The Mental Health Care Bill, 2016, passed by the Rajya Sabha is a watershed legislation that lays down clear responsibilities for the state and has provisions that empower individuals and families. Crucially, it can expand access to treatment, which is dismally poor today. According to a recent review in The Lancet, of gaps in mental health treatment, although both India and China have renewed their commitment to address the problem through national programmes, it is Beijing that has done better in terms of improving coverage.
India allocates just over 1 per cent of the Centre’s health budget to mental health, with States making comparable allocations. This situation should change if the provisions of the bill are to be meaningful.
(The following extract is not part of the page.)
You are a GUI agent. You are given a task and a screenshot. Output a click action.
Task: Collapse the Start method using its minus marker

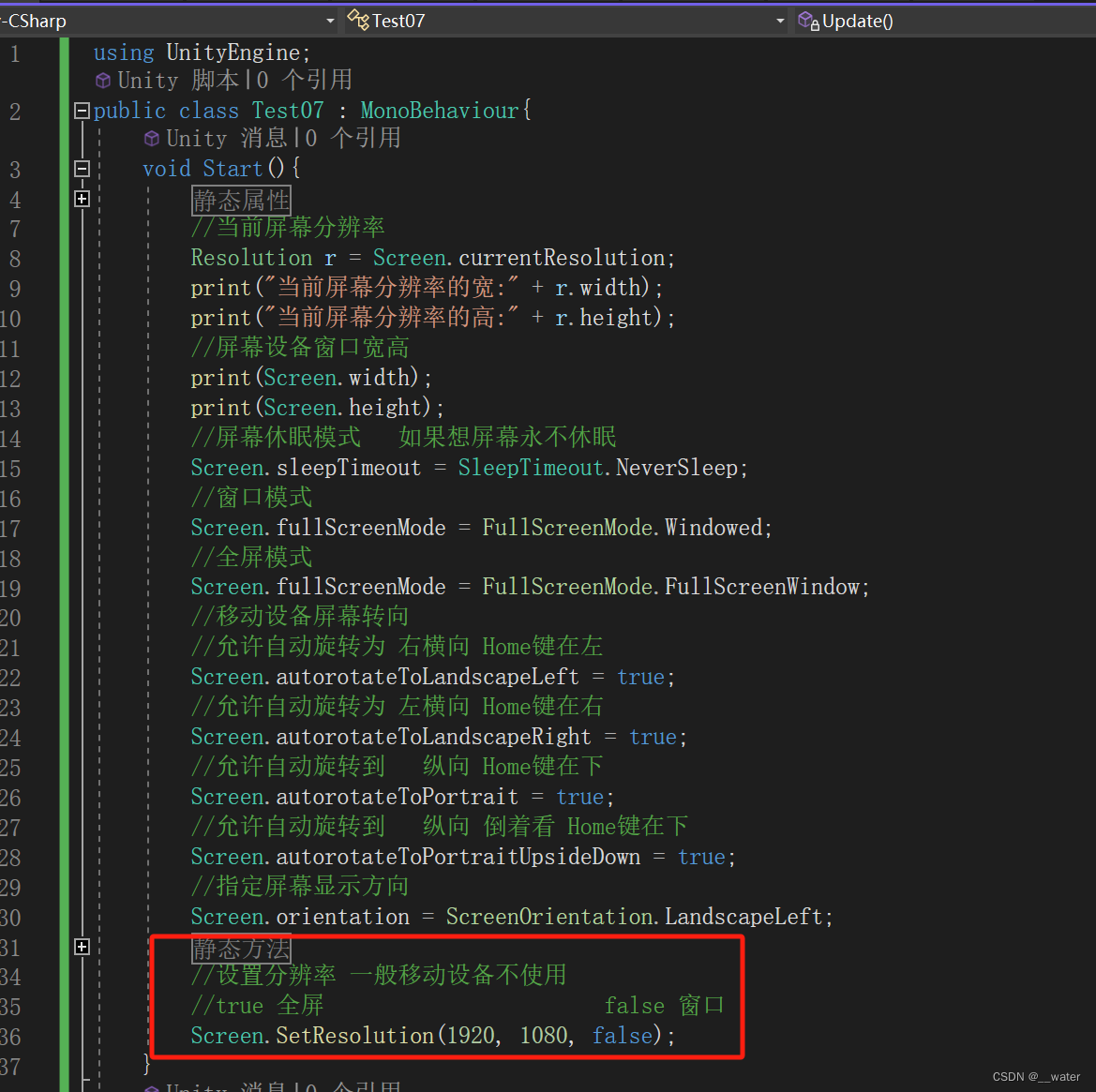coord(82,169)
The legislation, inter alia, gives everyone the right to access mental health care as well as treatment from mental health services run or funded by the government; it also provides for supply of all notified essential medicines free of cost to those with mental illness, through the government. This situation today is a far cry from what is promised. While the bill says mental health services should be available at the district level, even States with well-functioning district hospitals do not offer regular psychiatric outpatient services, leave alone in-patient facilities. In government hospitals, medication to treat even the more common psychiatric disorders is not always available.
These and other deficiencies need not have waited for a law.
In a much-needed change, the Centre has adopted a medicalised approach to attempted suicide, treating it as the outcome of severe stress.
The bill rightly blocks the application of the Indian Penal Code section that criminalises it.
A duty is also cast on the authorities to care for and rehabilitate such
individuals. What this means is that official policy must strive to strengthen the social determinants of health, especially when it comes to universal welfare support systems against catastrophic events in people’s lives.
Reliable and free professional counselling must be widely offered. For too long, mental health treatment in India has existed with the colonial legacy of large asylums and degrading
confinement. Many who are held in such places have nowhere else to go, as families facing stigma have abandoned them.
There is much to be said, therefore, in favour of the halfway home system that the bill provides for, where supportive families, medical care and a better quality of life will help many recover. The success of this more progressive law brought in to replace the Mental Health Act, 1987, will depend ultimately on the community keeping up the pressure on the designated Central and State authorities to implement it in letter and spirit.